[Exercise details]: Reproduce word for word the passage of the AlphaEvolve article below, starting with "The key idea" and going on through "solution is found.".

[Text for analysis]:
Google DeepMind published a paper describing their AlphaEvolve coding agent. AlphaEvolve uses LLMs to discover and optimize algorithms across a range of domains, including hardware design, data center operations, and AI training.
AlphaEvolve uses an ensemble of LLMs, including both Gemini Flash and Gemini Pro, to generate and evolve programs that solve a user-defined problem; specifically, the user must specify an evaluation function that returns a set of scalar metrics. Google has applied AlphaEvolve to several problems in mathematics, engineering, and computer science with good results. One example is that AlphaEvolve discovered a more efficient algorithm for multiplying 4×4 matrices. Google also applied it to more than 50 problems in mathematics; AlphaEvolve re-discovered the state-of-the-art solution for 75% and found even better solutions for 20% of them. According to Google,
While AlphaEvolve is currently being applied across math and computing, its general nature means it can be applied to any problem whose solution can be described as an algorithm, and automatically verified. We believe AlphaEvolve could be transformative across many more areas such as material science, drug discovery, sustainability and wider technological and business applications.
The key idea in AlphaEvolve is to use LLMs for generating and evolving code. The system maintains a database of candidate programs that it has generated, and it uses them as context input to an LLM, along with prompts describing how to evolve the programs. Generated programs which have good results from the evaluation are stored in the database, and this loop continues until the best solution is found.

[Data provided]:
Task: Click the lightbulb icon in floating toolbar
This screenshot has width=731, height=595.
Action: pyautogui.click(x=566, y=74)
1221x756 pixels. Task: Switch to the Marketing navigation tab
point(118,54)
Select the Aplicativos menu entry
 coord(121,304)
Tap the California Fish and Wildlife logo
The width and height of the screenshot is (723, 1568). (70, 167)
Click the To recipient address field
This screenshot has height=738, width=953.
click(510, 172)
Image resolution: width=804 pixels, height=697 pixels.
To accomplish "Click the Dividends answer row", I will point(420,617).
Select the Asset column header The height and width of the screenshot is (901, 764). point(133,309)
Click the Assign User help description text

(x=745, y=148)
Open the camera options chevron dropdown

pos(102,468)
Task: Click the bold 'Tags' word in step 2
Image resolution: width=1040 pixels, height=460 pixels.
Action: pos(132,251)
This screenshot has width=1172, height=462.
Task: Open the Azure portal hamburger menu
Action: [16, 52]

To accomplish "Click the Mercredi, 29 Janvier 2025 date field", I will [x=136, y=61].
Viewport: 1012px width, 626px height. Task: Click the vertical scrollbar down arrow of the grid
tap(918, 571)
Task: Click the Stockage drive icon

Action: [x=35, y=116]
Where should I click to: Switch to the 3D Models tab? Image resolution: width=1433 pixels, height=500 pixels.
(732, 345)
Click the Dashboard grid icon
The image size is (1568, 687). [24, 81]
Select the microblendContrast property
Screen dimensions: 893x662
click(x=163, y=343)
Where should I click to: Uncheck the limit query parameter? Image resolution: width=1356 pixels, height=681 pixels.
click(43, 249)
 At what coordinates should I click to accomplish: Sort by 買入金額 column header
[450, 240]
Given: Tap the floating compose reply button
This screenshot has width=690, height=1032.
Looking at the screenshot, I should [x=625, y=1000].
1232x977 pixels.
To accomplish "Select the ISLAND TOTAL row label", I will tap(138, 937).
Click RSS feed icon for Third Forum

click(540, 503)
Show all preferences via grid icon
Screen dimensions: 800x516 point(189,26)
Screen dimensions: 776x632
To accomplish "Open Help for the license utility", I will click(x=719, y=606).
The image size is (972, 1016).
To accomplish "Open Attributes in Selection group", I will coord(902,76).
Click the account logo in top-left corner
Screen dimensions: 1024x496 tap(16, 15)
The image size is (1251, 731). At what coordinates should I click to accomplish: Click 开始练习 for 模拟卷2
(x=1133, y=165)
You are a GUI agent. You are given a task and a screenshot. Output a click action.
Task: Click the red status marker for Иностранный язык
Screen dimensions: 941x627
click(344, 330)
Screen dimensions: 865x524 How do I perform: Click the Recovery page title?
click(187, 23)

[Result of this task]:
The key idea in AlphaEvolve is to use LLMs for generating and evolving code. The system maintains a database of candidate programs that it has generated, and it uses them as context input to an LLM, along with prompts describing how to evolve the programs. Generated programs which have good results from the evaluation are stored in the database, and this loop continues until the best solution is found.